Thursday, 7 October 2010

Vom central

So Edinburgh is vom central, and Kincaid’s 4 Flat 10 is no exception. Barf capital of the world around here. Who knew.
There is just puke EVERYWHERE in this city. Literally everywhere. Every street corner, every stairwell, every nook and possibly every cranny. Thank God it rains constantly.
We have entertained a lot of possibilities as to what has caused this phenomenon (or should I say phenomevom), and have come to what I think is a valid and logical conclusion: being drunk here is not embarrassing. In America when one is extremely wasted, the natural response is to pretend you are not, in fact, wasted at all. Some of us even go so far as to try to have intense emotional conversations with one another, just to prove our own coherency. In Scotland, that’s just… not how it works. When Scottish people get drunk, they shout it from the rooftops (and often they shout it in my echoey stairwell.) Literally, from the hours of 10pm to 4am people become BANSHEES, singing in the streets and stumbling and barfing all over the beautiful castles that make up this city. No qualms. There is currently black vomit in my stairwell. Like WHAT DID YOU EAT.

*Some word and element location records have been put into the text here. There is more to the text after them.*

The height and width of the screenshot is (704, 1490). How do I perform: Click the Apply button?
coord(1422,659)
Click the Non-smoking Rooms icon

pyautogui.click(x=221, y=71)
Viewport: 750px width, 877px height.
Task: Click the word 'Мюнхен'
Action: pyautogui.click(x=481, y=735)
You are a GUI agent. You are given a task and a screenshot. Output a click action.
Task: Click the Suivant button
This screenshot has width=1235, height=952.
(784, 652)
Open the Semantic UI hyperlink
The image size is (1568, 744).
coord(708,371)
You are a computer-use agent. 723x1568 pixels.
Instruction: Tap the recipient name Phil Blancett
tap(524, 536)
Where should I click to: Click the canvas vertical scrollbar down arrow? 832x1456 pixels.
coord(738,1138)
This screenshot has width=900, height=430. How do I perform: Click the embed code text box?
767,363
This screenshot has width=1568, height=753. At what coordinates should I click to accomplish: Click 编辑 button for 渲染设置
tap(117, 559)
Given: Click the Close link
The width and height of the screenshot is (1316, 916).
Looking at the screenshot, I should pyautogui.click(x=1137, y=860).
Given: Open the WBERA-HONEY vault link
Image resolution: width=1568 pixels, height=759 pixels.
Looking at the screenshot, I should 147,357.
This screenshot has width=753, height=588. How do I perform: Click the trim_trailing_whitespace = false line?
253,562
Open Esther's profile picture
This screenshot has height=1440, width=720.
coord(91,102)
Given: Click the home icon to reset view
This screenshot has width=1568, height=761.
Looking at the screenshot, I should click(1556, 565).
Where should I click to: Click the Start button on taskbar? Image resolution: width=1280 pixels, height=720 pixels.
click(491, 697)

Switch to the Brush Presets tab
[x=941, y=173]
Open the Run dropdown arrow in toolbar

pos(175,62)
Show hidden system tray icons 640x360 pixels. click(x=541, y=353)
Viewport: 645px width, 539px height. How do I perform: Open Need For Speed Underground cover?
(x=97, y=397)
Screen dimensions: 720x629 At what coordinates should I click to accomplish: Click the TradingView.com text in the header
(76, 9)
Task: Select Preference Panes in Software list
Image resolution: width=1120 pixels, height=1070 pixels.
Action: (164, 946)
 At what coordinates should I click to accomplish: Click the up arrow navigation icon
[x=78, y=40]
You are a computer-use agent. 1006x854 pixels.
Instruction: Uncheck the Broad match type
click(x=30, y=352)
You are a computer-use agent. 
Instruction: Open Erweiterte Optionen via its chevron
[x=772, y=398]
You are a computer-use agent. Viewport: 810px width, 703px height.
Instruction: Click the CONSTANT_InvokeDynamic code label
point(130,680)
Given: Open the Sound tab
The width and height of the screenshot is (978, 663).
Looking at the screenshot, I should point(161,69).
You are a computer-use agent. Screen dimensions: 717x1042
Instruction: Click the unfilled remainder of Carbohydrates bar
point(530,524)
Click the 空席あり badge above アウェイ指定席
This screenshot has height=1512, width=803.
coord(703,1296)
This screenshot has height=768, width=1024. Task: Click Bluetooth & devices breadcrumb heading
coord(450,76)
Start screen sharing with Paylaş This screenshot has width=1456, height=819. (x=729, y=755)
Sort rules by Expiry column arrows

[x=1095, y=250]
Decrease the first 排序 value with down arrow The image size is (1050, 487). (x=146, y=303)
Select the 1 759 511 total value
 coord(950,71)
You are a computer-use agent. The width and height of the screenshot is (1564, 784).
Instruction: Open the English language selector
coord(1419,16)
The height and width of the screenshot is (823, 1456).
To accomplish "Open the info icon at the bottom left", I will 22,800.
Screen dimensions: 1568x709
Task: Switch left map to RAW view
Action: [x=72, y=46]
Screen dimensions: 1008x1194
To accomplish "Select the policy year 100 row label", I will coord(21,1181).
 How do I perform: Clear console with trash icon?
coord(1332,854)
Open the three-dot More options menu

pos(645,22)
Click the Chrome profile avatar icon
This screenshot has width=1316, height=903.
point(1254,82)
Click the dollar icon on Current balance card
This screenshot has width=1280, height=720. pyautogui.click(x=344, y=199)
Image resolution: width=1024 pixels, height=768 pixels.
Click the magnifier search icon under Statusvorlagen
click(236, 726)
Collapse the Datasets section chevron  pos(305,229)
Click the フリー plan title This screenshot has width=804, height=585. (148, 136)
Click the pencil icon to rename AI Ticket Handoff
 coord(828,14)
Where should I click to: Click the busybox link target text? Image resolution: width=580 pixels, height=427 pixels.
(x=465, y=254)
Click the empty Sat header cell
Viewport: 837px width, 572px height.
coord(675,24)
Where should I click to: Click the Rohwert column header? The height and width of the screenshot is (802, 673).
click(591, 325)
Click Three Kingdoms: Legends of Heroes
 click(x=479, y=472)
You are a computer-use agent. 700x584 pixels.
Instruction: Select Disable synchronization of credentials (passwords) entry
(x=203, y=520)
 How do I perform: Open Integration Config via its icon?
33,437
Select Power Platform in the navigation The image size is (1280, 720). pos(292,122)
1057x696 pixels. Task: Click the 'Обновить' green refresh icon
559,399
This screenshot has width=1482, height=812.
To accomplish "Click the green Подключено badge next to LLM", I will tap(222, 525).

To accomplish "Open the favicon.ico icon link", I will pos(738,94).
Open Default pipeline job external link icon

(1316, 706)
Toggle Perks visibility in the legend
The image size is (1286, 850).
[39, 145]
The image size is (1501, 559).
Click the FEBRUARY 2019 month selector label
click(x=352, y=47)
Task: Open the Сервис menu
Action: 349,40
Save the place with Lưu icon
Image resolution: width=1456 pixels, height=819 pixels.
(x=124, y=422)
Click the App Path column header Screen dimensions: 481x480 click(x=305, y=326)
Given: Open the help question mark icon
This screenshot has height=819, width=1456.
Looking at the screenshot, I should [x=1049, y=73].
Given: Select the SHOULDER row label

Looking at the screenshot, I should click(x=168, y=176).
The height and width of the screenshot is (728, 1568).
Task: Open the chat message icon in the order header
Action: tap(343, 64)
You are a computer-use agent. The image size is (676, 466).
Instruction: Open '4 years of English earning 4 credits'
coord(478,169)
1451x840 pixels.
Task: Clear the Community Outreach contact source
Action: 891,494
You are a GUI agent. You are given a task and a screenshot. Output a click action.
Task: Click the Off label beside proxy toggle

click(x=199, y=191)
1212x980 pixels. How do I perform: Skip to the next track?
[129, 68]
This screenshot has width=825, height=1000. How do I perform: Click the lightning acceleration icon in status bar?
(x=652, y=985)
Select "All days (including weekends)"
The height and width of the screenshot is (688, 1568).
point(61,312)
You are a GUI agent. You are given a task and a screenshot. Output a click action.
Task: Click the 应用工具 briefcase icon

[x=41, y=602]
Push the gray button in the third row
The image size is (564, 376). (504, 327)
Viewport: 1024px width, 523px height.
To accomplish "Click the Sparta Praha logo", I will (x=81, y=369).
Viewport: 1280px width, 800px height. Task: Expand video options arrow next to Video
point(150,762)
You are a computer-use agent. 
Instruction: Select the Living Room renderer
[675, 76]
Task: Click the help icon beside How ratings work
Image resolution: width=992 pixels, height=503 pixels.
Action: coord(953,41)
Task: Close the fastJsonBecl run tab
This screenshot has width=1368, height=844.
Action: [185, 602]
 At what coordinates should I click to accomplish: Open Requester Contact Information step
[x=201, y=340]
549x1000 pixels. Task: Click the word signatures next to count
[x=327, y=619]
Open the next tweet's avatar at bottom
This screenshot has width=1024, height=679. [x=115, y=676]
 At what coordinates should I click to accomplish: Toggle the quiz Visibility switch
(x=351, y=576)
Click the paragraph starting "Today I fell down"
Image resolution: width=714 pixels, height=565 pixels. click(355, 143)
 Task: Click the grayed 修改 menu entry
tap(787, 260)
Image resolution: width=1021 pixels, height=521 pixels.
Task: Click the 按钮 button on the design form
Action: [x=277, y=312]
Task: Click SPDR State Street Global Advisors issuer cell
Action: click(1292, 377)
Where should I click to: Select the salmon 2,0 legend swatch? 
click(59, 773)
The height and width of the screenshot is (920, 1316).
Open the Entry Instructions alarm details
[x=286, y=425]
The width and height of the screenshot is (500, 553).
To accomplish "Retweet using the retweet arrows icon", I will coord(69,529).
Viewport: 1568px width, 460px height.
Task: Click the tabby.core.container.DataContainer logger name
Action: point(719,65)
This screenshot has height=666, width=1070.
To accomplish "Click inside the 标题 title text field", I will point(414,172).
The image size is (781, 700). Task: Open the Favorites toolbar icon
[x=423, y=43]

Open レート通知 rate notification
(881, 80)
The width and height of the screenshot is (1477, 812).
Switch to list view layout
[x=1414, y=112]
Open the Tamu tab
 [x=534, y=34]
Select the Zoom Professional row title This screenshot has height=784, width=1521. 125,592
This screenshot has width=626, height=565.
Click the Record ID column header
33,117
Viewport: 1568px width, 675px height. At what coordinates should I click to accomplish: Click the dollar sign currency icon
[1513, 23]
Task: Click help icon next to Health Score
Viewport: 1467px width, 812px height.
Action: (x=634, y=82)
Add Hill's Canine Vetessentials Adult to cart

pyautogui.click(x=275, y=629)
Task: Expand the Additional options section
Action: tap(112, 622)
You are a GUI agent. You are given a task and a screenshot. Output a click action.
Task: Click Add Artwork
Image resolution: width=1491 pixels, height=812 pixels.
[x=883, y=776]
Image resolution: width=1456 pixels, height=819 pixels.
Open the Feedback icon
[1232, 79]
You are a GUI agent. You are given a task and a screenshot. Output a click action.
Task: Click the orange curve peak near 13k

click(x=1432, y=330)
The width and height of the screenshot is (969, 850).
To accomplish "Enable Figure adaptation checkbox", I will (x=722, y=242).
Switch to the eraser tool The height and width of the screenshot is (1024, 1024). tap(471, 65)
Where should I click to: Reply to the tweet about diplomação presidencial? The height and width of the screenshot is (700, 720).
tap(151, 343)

In other news, here is my grocery list currently:
-precooked chicken
-malted milk balls
-pam

I am not fit to live on my own.


Oh also, a thing I've decided to bring here is "pound it." I haven't seen anyone here pound it, and I think it would be well received, especially given the monetary play on words.


Speaking of which, the other day Hope said "My groceries are so heavy I feel like they're 500 pounds," to which a random woman responded "How could they be 500 pounds all you have in there is bottled water and bread," and it made me really miss the good old US of A.